== SOURCE INFORMATION

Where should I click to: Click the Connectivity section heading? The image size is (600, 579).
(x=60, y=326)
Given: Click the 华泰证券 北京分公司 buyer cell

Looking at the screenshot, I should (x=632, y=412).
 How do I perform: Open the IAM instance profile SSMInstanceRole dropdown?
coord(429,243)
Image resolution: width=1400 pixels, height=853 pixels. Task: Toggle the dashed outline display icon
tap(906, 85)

====

- [TO DO]:
Repeat all of the records, letter for letter.

- [ANSWER SECTION]:
Where should I click to: Click the Connectivity section heading? The image size is (600, 579).
(x=60, y=326)
Given: Click the 华泰证券 北京分公司 buyer cell

Looking at the screenshot, I should (x=632, y=412).
 How do I perform: Open the IAM instance profile SSMInstanceRole dropdown?
coord(429,243)
Image resolution: width=1400 pixels, height=853 pixels. Task: Toggle the dashed outline display icon
tap(906, 85)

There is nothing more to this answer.